Au hasard des publications dans les magazines et les blogs, on a envie de s’y mettre ! La Châtaigne qui pique a lancé ce thème dans son club avec succès, vous en voyez des résultats ici. Le principe est de préparer un gabarit et d’appliquer, ligne après ligne, les coquilles qui se chevauchent.

Espace ou pas d’espace entre les coquilles ? Comment faire les préparatifs pour les rentrés ? Comment coudre et sur quel support ?… Je n’ai pas de réponse unique à toutes ces questions, tout est histoire de choix personnels ! Il faut bien y réfléchir car ce sont ces multiples petits problèmes potentiels qui font que ces ouvrages sont souvent abandonnés. 

51TM9MVEVPLJ’ai cependant un truc peu connu. Je peux chaleureusement vous conseiller d’essayer le point d’échelle invisible. Qu’es acò ? me demanderaient mes amies occitanes. Eh bien c’est simplement le point qu’on fait un peu instinctivement quand on ferme un coussin, un point qui va d’un bord à l’autre et qu’on serre ensuite. Adapté à l’appliqué, ce point a des atouts indéniables : il est absolument invisible et permet de coudre en suivant le trait dessiné à la fois sur le fond et sur la pièce. Ami Simms l’a « inventé », l’a développé dans ce petit livre (dont un chapitre est justement consacré aux coquilles). Nathalie Delarge fit une petite vidéo de présentation de ce point pour l’appliqué il y a quelques années : c’est ici. On se sent un peu maladroite au début, mais le résultat est particulièrement parfait, surtout pour les coquilles (pour lesquelles on n’a aucun besoin de faire les incisions du tissu de fond).

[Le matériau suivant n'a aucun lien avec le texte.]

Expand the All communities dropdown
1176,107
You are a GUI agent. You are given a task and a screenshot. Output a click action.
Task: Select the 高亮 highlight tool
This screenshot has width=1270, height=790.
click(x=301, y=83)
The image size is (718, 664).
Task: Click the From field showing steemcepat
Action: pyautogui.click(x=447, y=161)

Cette technique de couture réduit le travail de préparation : ni faufilage, ni colle, ni rentré au fer à repasser, ni même emprisonnement du tissu autour du gabarit à l’aide d’un papier aluminium… (Oui, ceci est une possibilité ! Son avantage est que l’arrondi est mieux qu’avec un faufil, voyez ici comment faire chez Poppy Makes.)

Si vous voulez faire un quilt de coquilles en utilisant ce point d’échelle, il vous suffit de marquer au crayon fin votre gabarit sur chaque tissu, sur le devant. Vous suivez parallèlement les deux lignes, en suivant bien les conseils de Nathalie Delarge et cela va tout seul, je vous l’assure ! Le gabarit se fait tout simplement dans un carton ou un rhodoïd, à l’aide d’un compas. Si ce n’est pas clair, je vous ferai un petit tuto en mars !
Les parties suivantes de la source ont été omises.